══ Data excerpts ══
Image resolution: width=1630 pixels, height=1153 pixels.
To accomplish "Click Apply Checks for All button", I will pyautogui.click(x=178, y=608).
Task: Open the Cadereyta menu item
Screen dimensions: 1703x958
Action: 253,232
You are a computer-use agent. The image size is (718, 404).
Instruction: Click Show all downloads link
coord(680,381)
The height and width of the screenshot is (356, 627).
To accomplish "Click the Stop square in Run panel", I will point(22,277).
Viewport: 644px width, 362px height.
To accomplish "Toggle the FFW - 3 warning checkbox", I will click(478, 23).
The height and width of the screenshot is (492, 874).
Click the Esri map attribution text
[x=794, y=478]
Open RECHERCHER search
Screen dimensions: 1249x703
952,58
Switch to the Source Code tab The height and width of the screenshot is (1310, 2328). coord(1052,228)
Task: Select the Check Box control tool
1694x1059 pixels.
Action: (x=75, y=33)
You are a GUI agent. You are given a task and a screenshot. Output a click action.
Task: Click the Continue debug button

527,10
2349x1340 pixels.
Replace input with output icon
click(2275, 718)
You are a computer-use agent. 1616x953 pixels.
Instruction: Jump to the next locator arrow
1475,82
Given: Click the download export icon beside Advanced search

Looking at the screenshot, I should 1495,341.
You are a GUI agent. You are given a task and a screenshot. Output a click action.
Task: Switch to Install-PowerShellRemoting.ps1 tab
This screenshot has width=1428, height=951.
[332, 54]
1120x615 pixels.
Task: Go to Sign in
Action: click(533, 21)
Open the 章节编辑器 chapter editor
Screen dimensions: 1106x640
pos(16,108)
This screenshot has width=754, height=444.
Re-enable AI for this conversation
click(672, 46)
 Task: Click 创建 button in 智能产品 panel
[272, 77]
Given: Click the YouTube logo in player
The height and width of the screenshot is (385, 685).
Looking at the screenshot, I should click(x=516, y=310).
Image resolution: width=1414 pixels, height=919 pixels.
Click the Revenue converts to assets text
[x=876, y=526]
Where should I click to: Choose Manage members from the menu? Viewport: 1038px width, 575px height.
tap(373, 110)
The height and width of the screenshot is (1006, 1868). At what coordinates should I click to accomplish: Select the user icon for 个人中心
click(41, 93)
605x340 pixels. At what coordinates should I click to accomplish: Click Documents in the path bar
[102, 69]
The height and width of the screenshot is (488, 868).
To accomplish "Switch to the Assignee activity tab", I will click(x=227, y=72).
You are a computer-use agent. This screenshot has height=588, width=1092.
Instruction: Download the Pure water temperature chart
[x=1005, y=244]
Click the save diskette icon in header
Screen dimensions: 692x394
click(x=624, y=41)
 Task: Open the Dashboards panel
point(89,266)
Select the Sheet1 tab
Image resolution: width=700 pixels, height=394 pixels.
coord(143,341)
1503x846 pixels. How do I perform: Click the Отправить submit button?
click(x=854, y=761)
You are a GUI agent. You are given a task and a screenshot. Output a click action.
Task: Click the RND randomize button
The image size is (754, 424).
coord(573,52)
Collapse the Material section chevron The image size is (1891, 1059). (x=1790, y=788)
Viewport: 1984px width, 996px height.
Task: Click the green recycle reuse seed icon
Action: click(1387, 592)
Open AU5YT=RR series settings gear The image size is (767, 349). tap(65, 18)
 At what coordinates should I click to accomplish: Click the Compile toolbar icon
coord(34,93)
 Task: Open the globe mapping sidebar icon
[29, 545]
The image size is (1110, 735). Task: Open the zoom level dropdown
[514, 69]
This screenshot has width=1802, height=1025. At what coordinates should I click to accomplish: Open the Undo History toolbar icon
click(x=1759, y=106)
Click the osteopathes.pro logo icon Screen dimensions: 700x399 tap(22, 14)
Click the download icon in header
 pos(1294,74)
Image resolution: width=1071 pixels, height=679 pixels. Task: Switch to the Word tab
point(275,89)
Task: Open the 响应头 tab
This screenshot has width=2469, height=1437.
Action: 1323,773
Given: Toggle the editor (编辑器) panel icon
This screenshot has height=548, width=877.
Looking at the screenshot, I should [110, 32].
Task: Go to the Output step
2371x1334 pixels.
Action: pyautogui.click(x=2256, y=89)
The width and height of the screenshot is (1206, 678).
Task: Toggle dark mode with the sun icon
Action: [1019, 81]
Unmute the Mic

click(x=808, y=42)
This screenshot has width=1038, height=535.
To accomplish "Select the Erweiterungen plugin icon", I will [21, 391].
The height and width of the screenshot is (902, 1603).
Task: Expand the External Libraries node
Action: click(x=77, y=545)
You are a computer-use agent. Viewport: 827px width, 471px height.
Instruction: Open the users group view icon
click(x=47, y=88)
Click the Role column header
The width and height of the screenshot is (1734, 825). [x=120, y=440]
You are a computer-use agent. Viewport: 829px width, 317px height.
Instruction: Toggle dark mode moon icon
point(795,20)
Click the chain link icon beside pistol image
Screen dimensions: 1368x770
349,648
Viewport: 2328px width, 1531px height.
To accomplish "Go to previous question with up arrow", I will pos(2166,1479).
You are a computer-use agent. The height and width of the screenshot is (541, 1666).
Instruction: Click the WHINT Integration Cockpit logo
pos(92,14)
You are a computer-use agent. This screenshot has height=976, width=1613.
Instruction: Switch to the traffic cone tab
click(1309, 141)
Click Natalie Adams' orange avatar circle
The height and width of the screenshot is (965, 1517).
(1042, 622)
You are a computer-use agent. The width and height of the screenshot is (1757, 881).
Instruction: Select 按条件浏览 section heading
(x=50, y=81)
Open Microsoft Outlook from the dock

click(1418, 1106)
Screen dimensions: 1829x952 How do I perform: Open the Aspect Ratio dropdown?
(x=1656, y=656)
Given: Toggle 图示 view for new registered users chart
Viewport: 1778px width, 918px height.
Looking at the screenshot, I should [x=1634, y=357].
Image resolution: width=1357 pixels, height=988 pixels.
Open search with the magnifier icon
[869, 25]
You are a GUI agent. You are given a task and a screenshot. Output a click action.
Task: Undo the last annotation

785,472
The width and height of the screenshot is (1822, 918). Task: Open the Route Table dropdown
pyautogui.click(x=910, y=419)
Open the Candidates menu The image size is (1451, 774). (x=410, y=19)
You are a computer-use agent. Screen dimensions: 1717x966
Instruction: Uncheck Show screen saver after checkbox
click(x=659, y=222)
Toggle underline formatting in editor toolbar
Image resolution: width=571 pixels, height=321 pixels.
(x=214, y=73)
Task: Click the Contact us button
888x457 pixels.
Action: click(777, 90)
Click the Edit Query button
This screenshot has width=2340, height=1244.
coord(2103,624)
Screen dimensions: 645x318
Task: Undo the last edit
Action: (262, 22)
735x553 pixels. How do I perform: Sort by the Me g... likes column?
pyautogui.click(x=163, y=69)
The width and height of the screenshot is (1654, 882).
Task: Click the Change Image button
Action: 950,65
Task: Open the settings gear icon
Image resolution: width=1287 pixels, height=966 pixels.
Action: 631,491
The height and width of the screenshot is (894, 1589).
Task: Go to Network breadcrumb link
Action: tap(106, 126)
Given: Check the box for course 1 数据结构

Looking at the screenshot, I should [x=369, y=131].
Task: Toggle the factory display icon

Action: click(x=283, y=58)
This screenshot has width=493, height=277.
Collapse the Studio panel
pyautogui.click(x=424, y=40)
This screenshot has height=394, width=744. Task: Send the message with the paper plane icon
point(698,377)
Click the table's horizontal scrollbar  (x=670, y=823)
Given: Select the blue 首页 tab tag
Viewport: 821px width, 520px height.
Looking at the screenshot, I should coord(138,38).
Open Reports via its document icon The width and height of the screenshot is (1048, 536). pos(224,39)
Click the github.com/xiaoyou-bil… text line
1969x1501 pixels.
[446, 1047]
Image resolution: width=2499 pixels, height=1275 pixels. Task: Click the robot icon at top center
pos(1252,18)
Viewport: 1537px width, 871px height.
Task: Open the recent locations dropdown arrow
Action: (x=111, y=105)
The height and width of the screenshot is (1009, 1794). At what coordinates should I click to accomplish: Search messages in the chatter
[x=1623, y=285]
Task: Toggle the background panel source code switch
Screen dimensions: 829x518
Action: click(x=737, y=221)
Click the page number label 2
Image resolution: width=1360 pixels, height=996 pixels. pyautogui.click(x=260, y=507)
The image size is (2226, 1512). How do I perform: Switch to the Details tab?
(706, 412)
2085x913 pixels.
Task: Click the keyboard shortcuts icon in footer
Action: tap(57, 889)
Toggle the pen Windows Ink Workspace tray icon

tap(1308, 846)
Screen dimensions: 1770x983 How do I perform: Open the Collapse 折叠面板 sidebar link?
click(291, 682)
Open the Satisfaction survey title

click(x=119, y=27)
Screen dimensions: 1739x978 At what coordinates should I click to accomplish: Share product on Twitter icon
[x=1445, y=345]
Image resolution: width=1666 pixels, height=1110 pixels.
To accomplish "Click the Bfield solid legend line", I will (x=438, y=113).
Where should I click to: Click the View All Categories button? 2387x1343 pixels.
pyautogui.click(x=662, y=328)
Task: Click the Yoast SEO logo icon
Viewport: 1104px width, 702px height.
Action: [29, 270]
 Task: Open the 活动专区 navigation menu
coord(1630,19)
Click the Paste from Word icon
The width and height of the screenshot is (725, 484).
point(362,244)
═══
Work required: Please give an exact copy of the lines above, beginning with the line containing "Viewport: 644px width, 362px height." and running through the line containing "Switch to the Source", and of no other lines.

Your solution:
Viewport: 644px width, 362px height.
To accomplish "Toggle the FFW - 3 warning checkbox", I will click(478, 23).
The height and width of the screenshot is (492, 874).
Click the Esri map attribution text
[x=794, y=478]
Open RECHERCHER search
Screen dimensions: 1249x703
952,58
Switch to the Source Code tab The height and width of the screenshot is (1310, 2328). coord(1052,228)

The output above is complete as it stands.